AWS architecture blueprint for a scalable file-processing pipeline

Create an extendable AWS architecture blueprint for a scalable file-processing pipeline, capable of handling periodic CSV file uploads for processing and notifications

@amatore

Author

Design
IDE
Dev Agent
Public

Prompt

Create an extendable AWS architecture blueprint using AWS CDK for a scalable file-processing pipeline, capable of handling periodic CSV file uploads for processing and notifications.

Blueprint Requirements:

Architecture Components:
- Storage Layer:
        Use Amazon S3 as the primary storage for incoming files, with configurable event triggers to initiate the pipeline based on file uploads.
        Variables:
            {{s3_bucket_name}}: Name of the bucket to store incoming files.
            {{s3_event_trigger}}: Define event triggers (e.g., 'PUT' events for specific file extensions or prefixes).

- Processing Layer:
        Create an AWS Lambda function using CDK to parse and process CSV files, with configurable concurrency and timeout settings.
        Define standard output metadata (e.g., file name, processing timestamp, and status) for easy downstream consumption.
        Variables:
            {{lambda_memory}}: Memory allocation for optimal processing.
            {{lambda_timeout}}: Timeout setting to handle variable file sizes.
            {{lambda_output_structure}}: Define output metadata format for integration with downstream services.
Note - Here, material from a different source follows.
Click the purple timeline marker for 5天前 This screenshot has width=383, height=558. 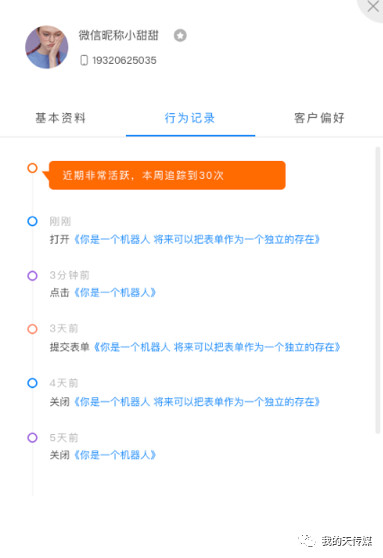tap(32, 437)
-  Error Handling and Queueing:
        Implement an SQS queue with a Dead Letter Queue (DLQ) for robust error handling and retries on failed events.
        Variables:
            {{sqs_queue_name}}: Name of the primary queue.
            {{dlq_name}}: Name of the Dead Letter Queue for unprocessed items.
            {{sqs_retry_limit}}: Maximum retries before moving to the DLQ.

- Notification and Alerting Layer:
        Set up an SNS topic for notifications on successful or failed processing outcomes, with customizable message formats and topics.
        Variables:
            {{sns_topic_name}}: Topic for success/failure notifications.
            {{sns_message_format}}: Define message structure to include details like file name, processing status, and processing time.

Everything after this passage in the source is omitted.